Artsweek: OK, so tell me about the Rocket Four and how you all came together.

Harry Reese: In the summer of 1997, Gunnar Kaldeway, who has a private press and has produced artists’ books for over 20 years now invited a group of his friends and colleagues to come to his home in upstate New York to talk about their work as well as some of the current matters concerning those working in the book arts field. Out of that workshop, four presses came together to work with each other and to exhibit together and the name, “the Rocket Four,” came about because one of the people, Luis Angel Parra, from Bogota, had been using this expression of a rocket taking off. He’d put his hand next to his mouth and lean down to the ground and then lift his hand high in the air with this rocket sound, and he usually did it as an expression of something he really enjoyed, and he told us that’s what his friends did back home when they liked something. It was really fun, and everybody liked it. And it became associated with our time there and the group deciding to show together. We said, “We’re not sure really what to call each other. We’ll call ourselves ‘the Rocket Four.'” Then the opportunities to exhibit the work came up through the different people and places where they’ve lived and worked around the world.

What would you say is the major binding force behind the Rocket Four? Are you held together by common interests, friendship or is it more the desire to create a sort of mutual support system for artists working in similar fields?

When we got together in 1997 we already knew we had something in common and we actually had known each other. I had known Hank Hine from graduate school at Brown University, and I introduced him to Gunnar back in the late ’80s. We were all acquainted with each other’s work from having been in the field for so long. We all had been doing this work on our own for at least 20 years, and, in our own workshop, Sandra and I had been doing work together for 30 years. One of the things that was common to us all was that we all had an interest in literature, but these interests really came about later on. It was more of a friendship at first. There are some things that unite our work and that we have in common; all of us are involved with the production of the work ourselves in our studios. We all do it in different ways, but the production is a matter that concerns us all and we try to control that. We all have collaborative projects with artists, writers, poets, thinkers, and again we all do that each in our own ways. We all select the work and make our editorial choices with probably differently informed approaches in mind.

As you mentioned, a major part of all of your practices involves collaboration with others working in similar and different mediums. What, in your mind, have been some of the most fruitful or enjoyable collaborations you’ve worked on?

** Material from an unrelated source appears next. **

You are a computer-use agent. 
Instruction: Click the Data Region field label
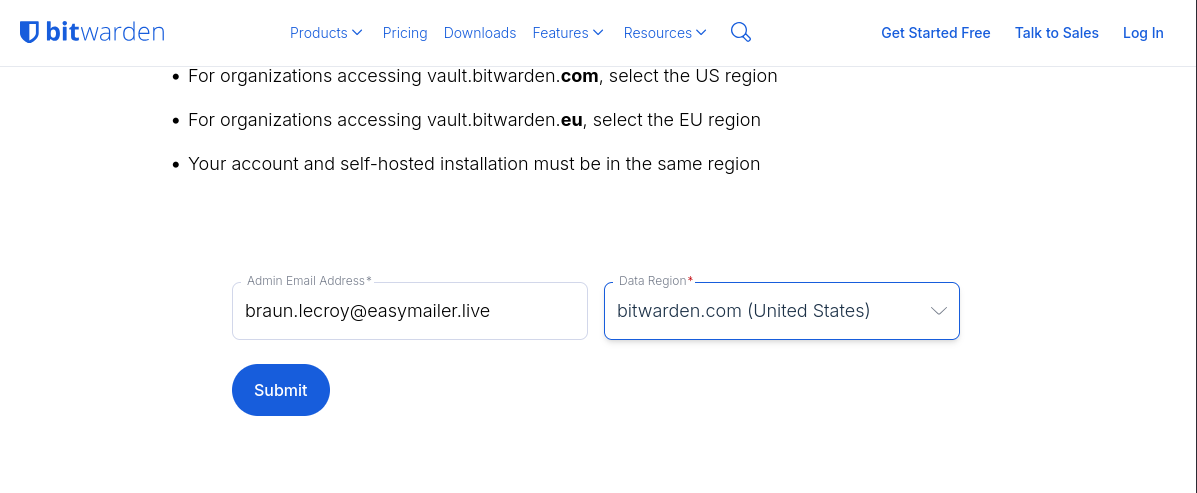point(654,281)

I think for all of us, relationships we’ve had with living artists and writers certainly stand out. My press has been primarily that way, but occasionally I’ve had the chance to do some work with someone who’s no longer with us. My work with the poet Michael Hannon has been very gratifying. His work has informed my life quite a bit. I really admire his work. He also has a close association with William T. Wiley. To work with the both of them has been fantastic. I’d say in most cases it has been really gratifying to work with others and it’s brought some interesting and productive things into our lives. Most recently, we had Jonathan Williams here on campus for a visit, and Jonathan is for me a very influential person in contemporary culture, and to have a chance to develop a friendship with him is extraordinary, and we feel very privileged to have that chance to work on productive artistic projects and also have good personal experiences. We also have worked with poet and publisher James Laughlin, who is the founder of New Directions, which he founded back in the 1930s. I think he was probably the most influential literary publisher in the United States in the 20th century. And to have a close friendship with him was a great experience.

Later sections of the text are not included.